═════ The input

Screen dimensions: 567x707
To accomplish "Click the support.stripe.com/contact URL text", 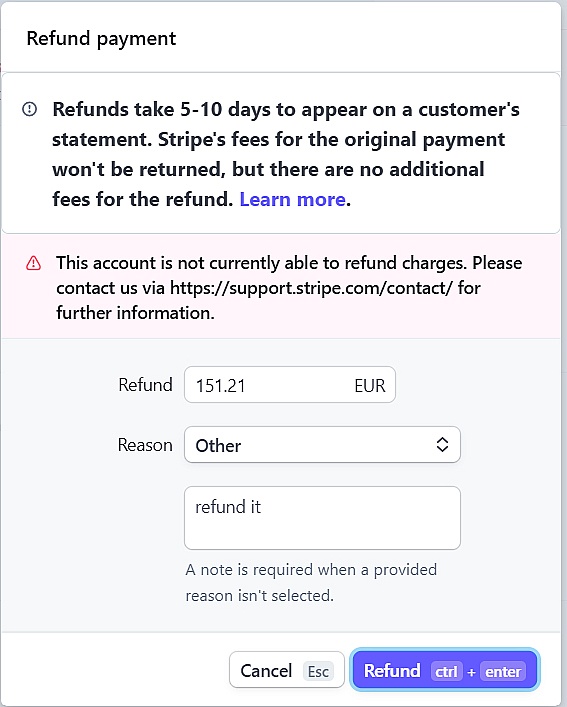I will pyautogui.click(x=311, y=288).
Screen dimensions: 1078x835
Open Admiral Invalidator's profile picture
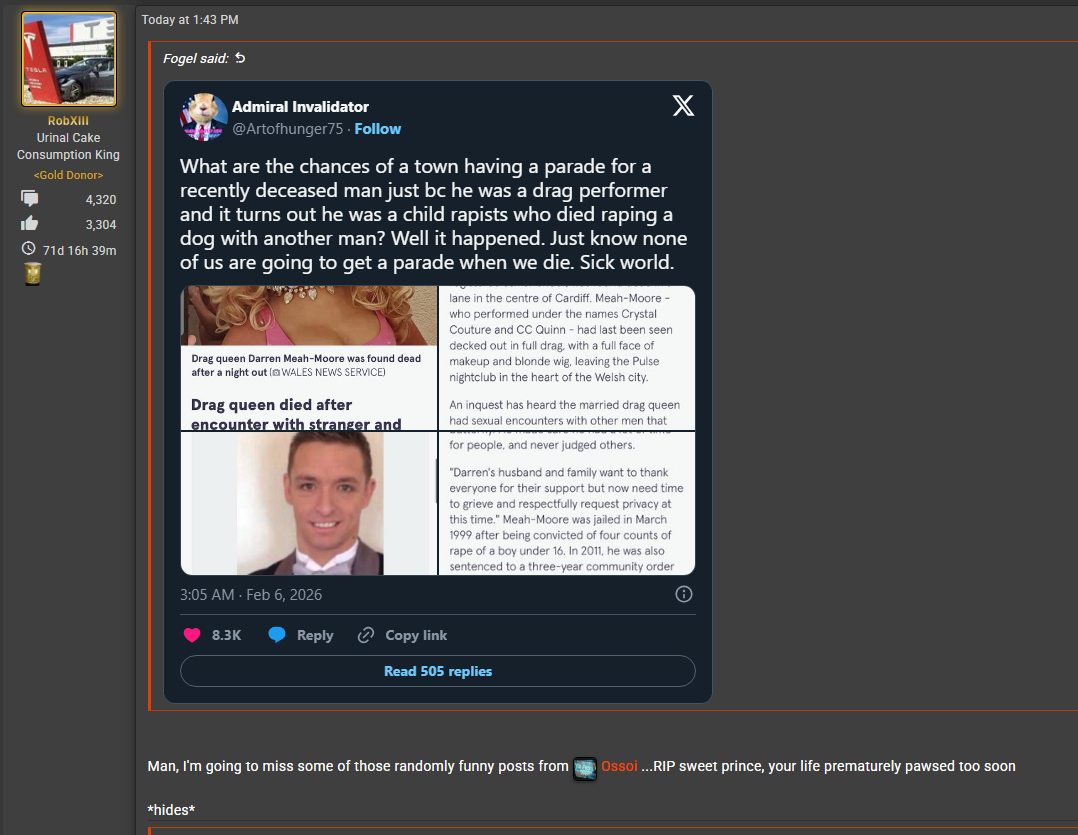tap(204, 117)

══════════

# What you are asked to do
Your task is to find each line in the entries that contains the string "dimensions" and copy it.

# Output of the exercise
Screen dimensions: 567x707
Screen dimensions: 1078x835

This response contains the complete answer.